* 과제
"Where should I"이 있는 줄에서 시작해 "Action: coord(585,456)"가 있는 줄까지(양 끝 포함)의 행들만 두 열짜리 CSV로 나타내되, 행마다 한 줄씩 "지시문" 열과 "응답" 열을 두세요. 각 값은 큰따옴표로 묶은 한 필드에 넣고 줄바꿈은 공백으로 바꾸며, 그림은 빼세요.

* 과제 자료
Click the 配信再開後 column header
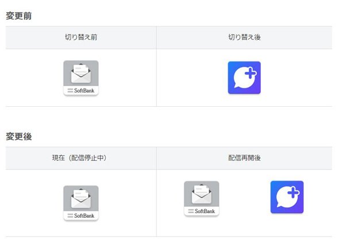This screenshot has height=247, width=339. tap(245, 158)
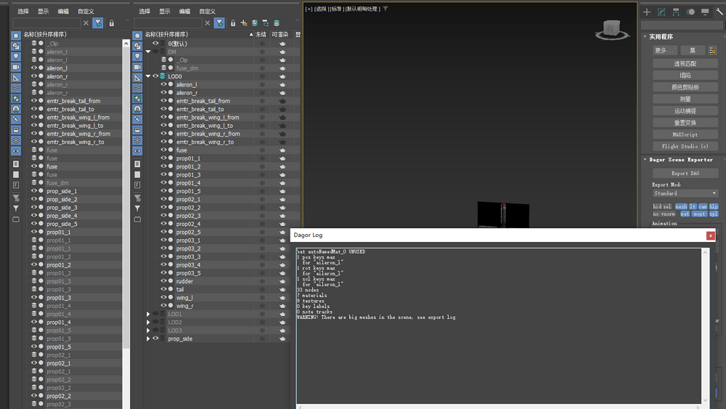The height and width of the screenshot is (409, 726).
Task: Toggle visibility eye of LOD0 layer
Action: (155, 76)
...
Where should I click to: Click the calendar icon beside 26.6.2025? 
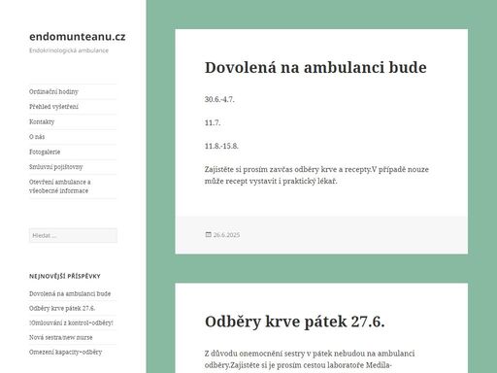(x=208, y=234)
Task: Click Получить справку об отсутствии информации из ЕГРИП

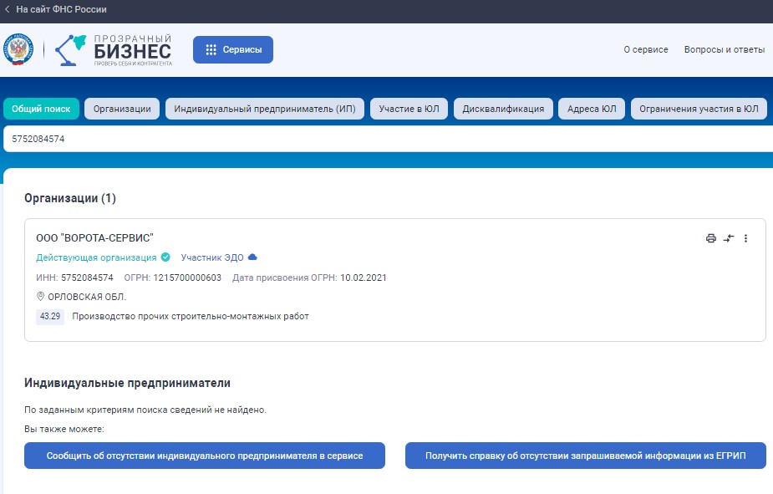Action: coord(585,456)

* 정답
지시문,응답
"Where should I click to: Click the calendar icon beside 26.6.2025?","(x=208, y=234)"
"Task: Click Получить справку об отсутствии информации из ЕГРИП","Action: coord(585,456)"